A true explorers’ explorer, Hedin had a colossal output of writings, and he is certainly one of the essential authors when it comes to Central Asia and the Silk Road.
“Geographer, topographer, explorer, photographer, travel writer, and illustrator of his own works”, to quote Wikipedia, Hedin did more than anyone else for the exploration of Central Asia, and his accounts are a collection of sharp scientific observation, anecdotal narrative and adventure.
Sometimes more academical than the works of Rosita Forbes and Emily Hahn, Hedin’s books can sometimes sound a tiny little bit self-celebratory, but really, the man was all over Asia and really went where no man had gone before. Well, no European man at least.

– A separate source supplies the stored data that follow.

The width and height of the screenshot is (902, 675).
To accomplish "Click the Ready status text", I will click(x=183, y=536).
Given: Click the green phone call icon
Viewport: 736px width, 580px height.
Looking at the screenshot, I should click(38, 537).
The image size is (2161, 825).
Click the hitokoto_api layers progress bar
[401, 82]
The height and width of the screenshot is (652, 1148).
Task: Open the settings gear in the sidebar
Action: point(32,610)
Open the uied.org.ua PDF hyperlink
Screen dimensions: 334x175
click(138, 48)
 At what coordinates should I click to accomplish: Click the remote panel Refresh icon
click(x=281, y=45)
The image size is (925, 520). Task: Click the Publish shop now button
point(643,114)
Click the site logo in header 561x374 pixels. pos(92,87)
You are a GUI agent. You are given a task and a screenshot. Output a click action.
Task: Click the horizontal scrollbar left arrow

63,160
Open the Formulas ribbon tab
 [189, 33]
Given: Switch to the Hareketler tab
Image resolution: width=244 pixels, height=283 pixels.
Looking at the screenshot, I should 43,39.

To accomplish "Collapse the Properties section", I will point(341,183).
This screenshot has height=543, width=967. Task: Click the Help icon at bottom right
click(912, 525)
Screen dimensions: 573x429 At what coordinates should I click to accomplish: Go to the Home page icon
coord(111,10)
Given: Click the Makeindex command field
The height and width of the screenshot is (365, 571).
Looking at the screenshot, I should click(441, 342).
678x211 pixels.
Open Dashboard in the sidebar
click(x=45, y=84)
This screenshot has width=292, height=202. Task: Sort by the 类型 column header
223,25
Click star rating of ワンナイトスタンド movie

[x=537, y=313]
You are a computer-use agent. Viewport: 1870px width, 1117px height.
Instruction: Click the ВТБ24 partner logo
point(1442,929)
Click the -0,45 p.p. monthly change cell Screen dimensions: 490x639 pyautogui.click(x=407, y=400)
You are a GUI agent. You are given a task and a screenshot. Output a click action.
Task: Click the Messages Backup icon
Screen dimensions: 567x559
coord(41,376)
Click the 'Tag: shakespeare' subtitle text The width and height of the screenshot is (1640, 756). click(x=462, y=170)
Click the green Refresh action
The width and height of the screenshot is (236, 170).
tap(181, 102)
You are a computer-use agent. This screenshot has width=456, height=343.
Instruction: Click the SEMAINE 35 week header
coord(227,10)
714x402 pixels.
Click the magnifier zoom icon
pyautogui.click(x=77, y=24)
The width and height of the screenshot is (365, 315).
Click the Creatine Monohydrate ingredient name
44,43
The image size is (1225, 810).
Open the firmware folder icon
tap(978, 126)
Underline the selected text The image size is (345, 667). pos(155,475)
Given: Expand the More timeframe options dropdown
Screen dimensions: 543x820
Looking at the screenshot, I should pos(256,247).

Granted, he sometimes sounds like he was too much in love of his own myth, and certainly being chummy with Hitler (that was a fan of his) did not do any good for his post-war popularity, but in all fairness he soon found out what monsters he was being chummy with, and he did what he could to stop their madness.

“He was a pioneer and pathfinder in the transitional period to a century of specialized research. No other single person illuminated and represented unknown territories more extensively than he.”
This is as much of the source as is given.